LAT: NEWS ANALYSIS
Why Feb. 5 looks super to Clinton
Her core supporters will have a major say on the most important day of the primary season.
By Peter Wallsten, Los Angeles Times Staff Writer
January 9, 2008
MANCHESTER, N.H. -- The big news Tuesday was not merely that Hillary Rodham Clinton scored an unexpected comeback victory. Emerging from that win was something more durable: a road map that could guide the former first lady to the Democratic presidential nomination.
The margin in the New Hampshire primary was razor-thin. But she clearly beat Barack Obama among core Democratic voters, the very bloc that will grow in influence as the nomination fight continues in the coming weeks. Strip away the independents who made up about four in 10 participants in Tuesday's Democratic primary, thanks to the state's open-balloting rules, and Clinton outpaced Obama among registered Democrats 45% to 34%, according to an exit poll conducted for a media consortium. Moreover, she beat the Illinois senator among women -- a crucial group for her and one that she lost in last week's Iowa caucuses -- and among lower-income households and older voters.

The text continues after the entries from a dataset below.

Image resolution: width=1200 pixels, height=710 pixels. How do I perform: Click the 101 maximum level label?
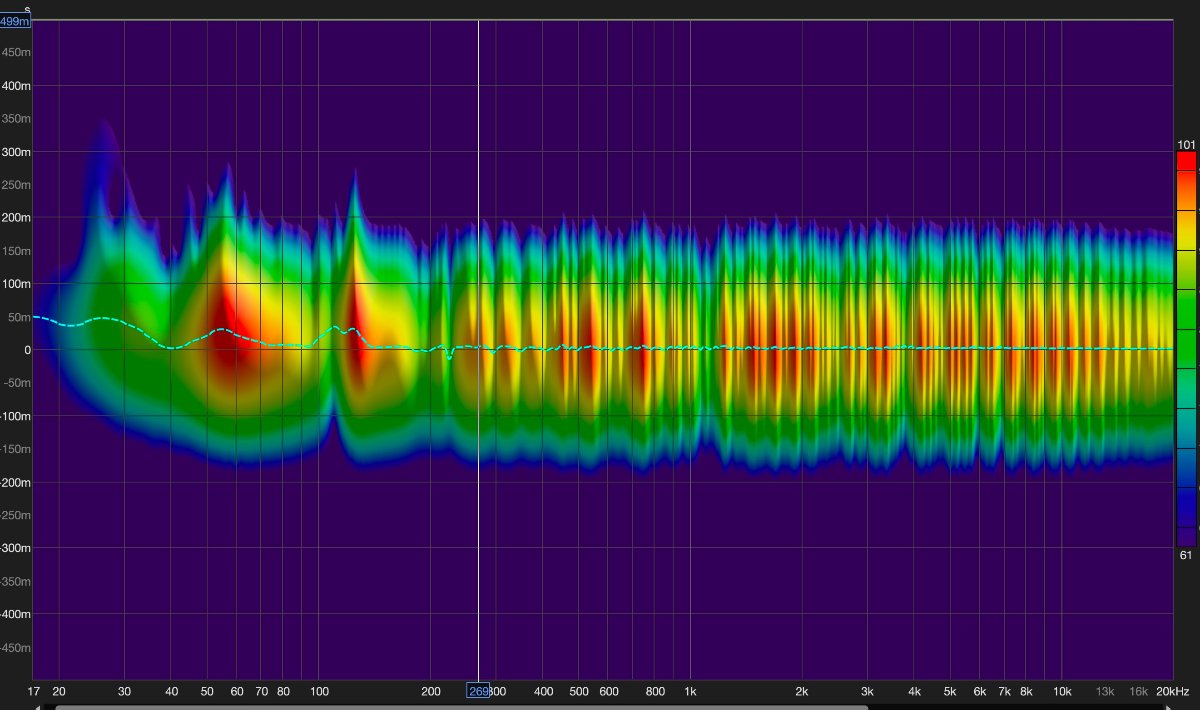[1186, 145]
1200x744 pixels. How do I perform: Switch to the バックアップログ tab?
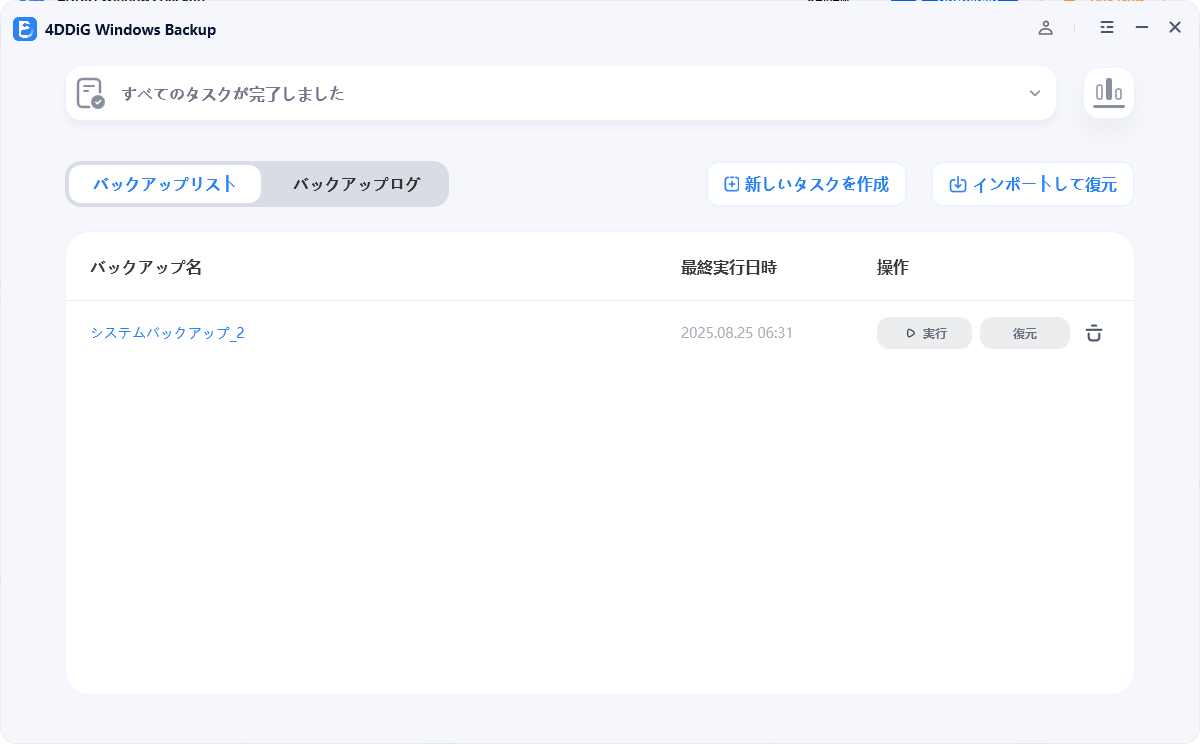(x=354, y=184)
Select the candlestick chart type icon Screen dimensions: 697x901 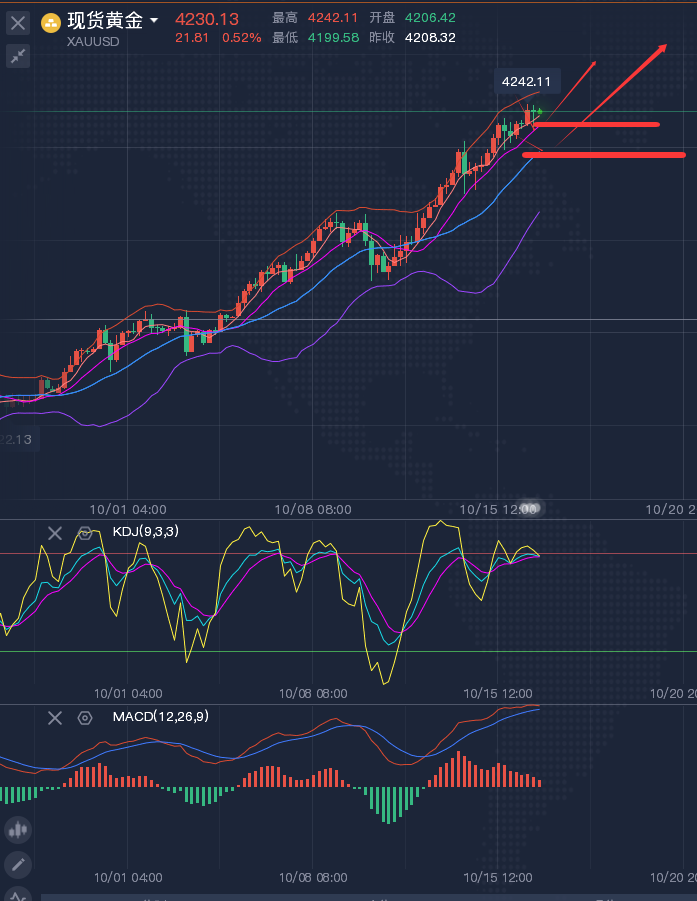coord(18,829)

"This is an amazing comeback story for her over the course of a relatively few days," said Mark Mellman, a Democratic strategist who advised Sen. John F. Kerry's 2004 presidential campaign. "It would seem to indicate that she has the ability to remobilize her constituents."
If her advantage among Democrats holds true in the flurry of primaries set for Feb. 5 -- when core Democrats are expected to be more dominant -- Clinton could regain the traction that seemed lost when last week's defeat in Iowa ended her yearlong reign as the Democratic front-runner. Only registered Democrats can take part in a number of the Feb. 5 contests that are expected to decide the nomination. Non-Democrats are not welcome, for example, in voting in Connecticut, Arizona and in Clinton's home state of New York, potential strongholds for Clinton that each control more nomination delegates than the relative handful from Iowa, New Hampshire and other earlier states.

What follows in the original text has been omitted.